背景

ブログ月別アーカイブ

ブログ

>>前のページへ戻る

防衛省と全葬連(ブログ3922)

  • 2025年05月18日

 陸上自衛隊が、米軍が関わる集団的自衛権によっての戦争に参戦することを想定し、戦死者が出た場合の備えとして、「日本葬祭業協同組合連合会(全葬連)」と協定を結んでいることが明らかになりました。

 防衛省によると全葬連と陸自は2月20日に協定を締結。「各種災害」や「武力攻撃事態」、「存立危機事態」の発生時に「隊員に万が一の時があった場合の備え」るためと、事実を認めています。新聞赤旗によると、防衛省は「協定の中身について明らかに出来ない」と口を閉ざし、全葬連も「協定の有無を含めお答えすることを差し控えさせていただきます」としています。

 先般、米国のヘグセス国防長官が来日し、「西太平洋のいかなる有事に対しても日本が最前線に立つ」と話し、同席していた中谷防衛相はこれに異論を挟むことも有りませんでした。つまり、ヘグサス国防長官が言っていることを中谷防衛相は承諾しているという事になります。

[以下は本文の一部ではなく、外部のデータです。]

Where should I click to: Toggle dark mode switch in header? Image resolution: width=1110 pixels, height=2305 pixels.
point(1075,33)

 自衛隊がイラクのサマワNPOに派遣された際、「遺体袋」を持参していたことは既に知られていますが、今回の全葬連との協定は、一人二人の遺体とは訳が違うと言う事になります。少人数の場合は自衛隊の輸送機で日本への搬送が可能かも知れませんが、自衛隊内で対応出来ないほどの戦死者が出ることを想定しているということになります。

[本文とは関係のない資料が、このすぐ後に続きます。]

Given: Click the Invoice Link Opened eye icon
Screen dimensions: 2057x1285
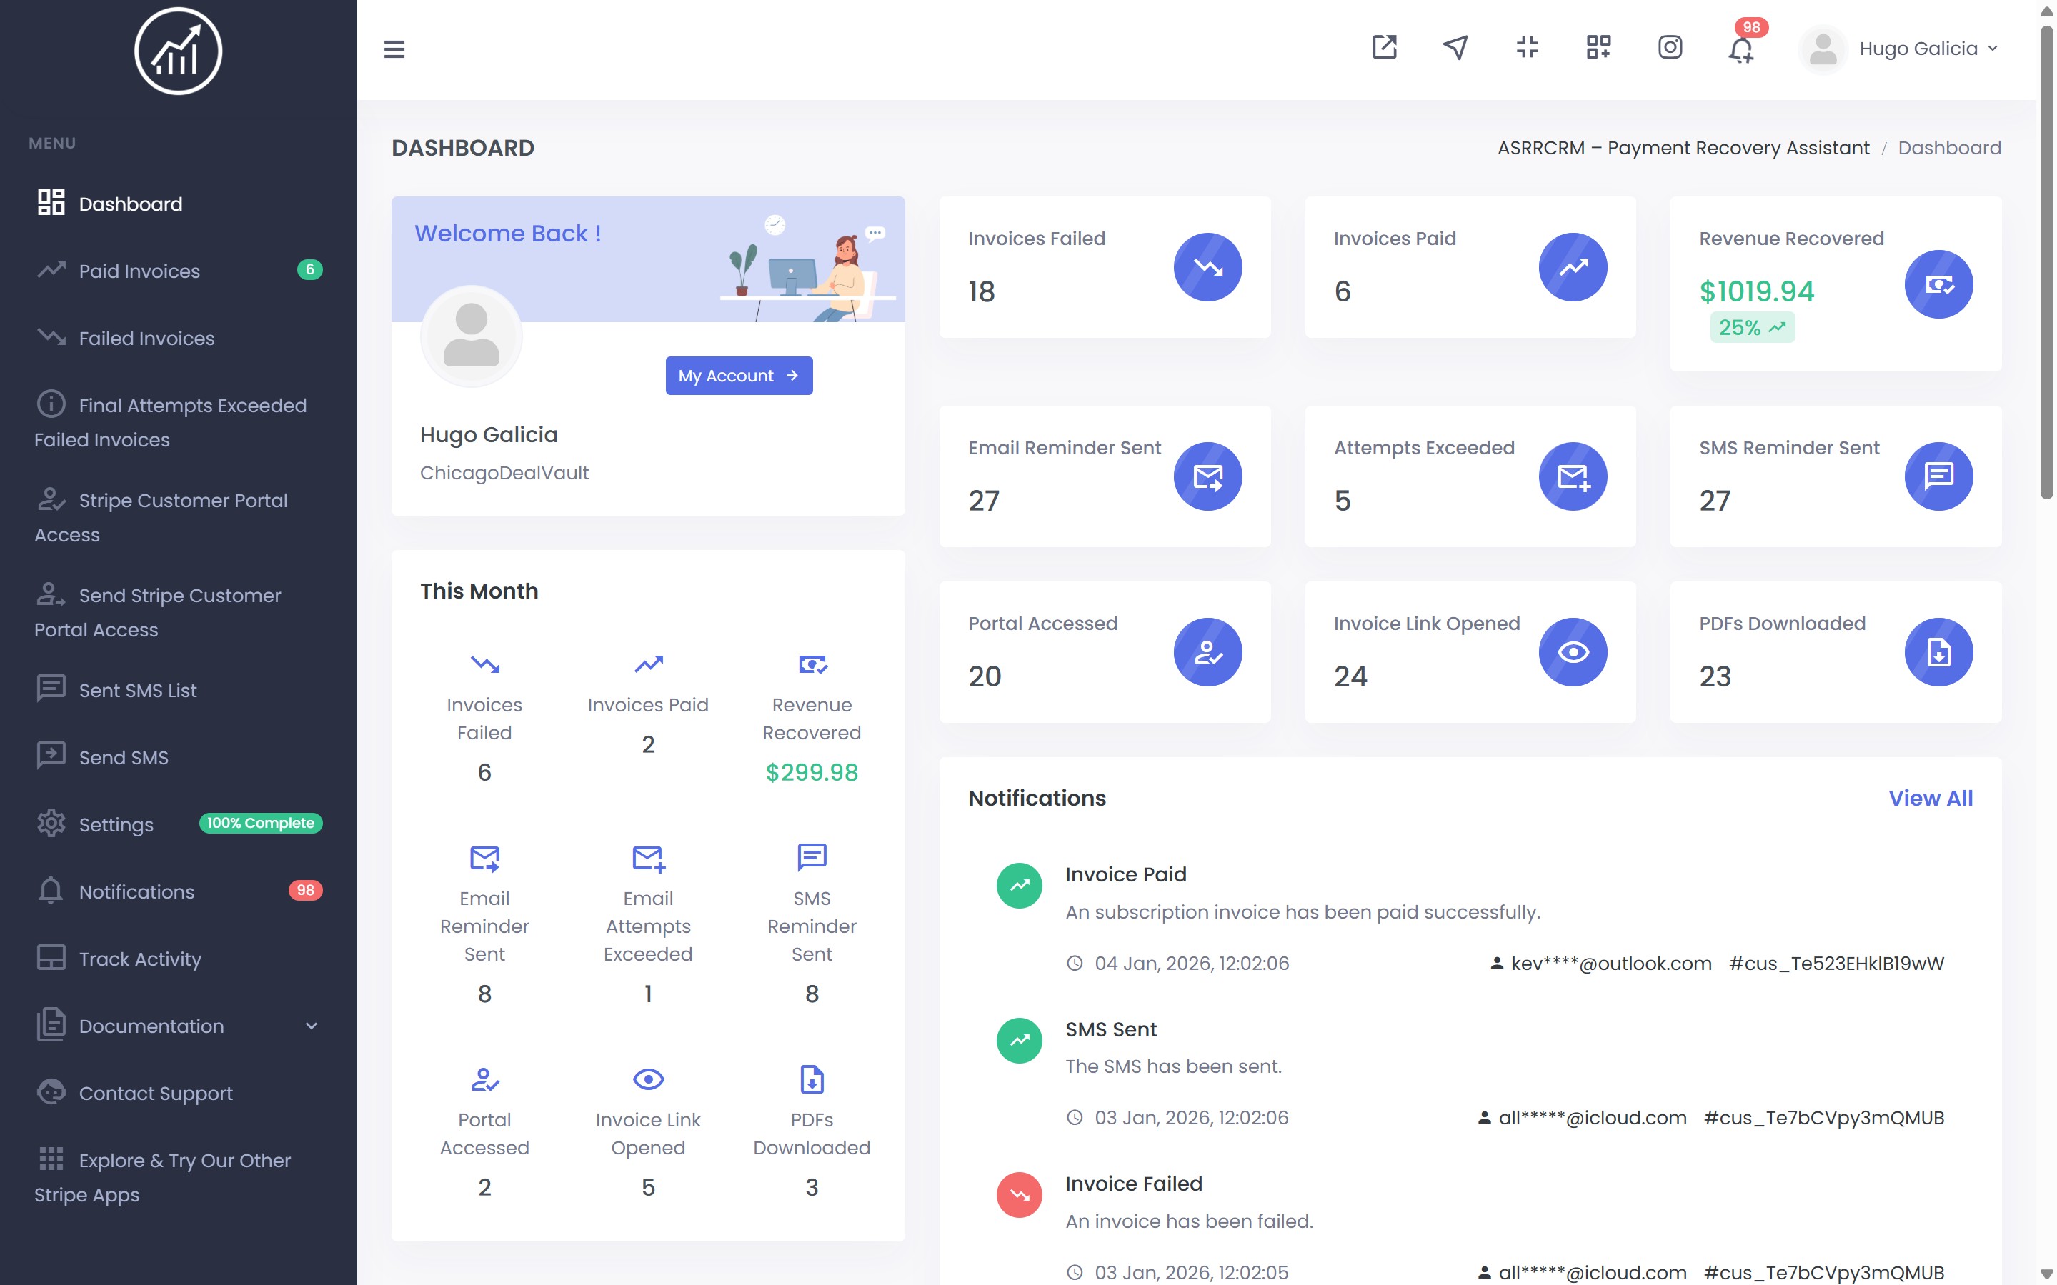Looking at the screenshot, I should point(1573,652).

 今、NHKのドラマで、「エンジェル・フライト(国際霊柩送還士)」という番組が放送されています。海外で無くなった方を日本に送還するために、外務省との各種手続き、送還後の遺族との対応、遺体の火葬、までのサービスを行う業者を題材にした番組で、既に4回目が放送されました。

 先般の3回目は、海外でテロに遭遇し、無差別殺人で亡くなった6人を日本に搬送するというストーリーをベースにしながら、テロの起きた現地での相手国との交渉、凄絶な状況の遺体のDNA鑑定、散らばった遺体の照合、現地に来た家族への対応(遺体に逢いたい遺族と、見せることが出来ないほど損壊している死体を見せないように説得する)、遺体袋に入れた遺体を民間機で搬送、日本に着いてから、損壊している遺体を修復して棺に入れ、家族に引き渡し、葬儀終了までの一切を執り行うという、政府から委任されている業者の物語です。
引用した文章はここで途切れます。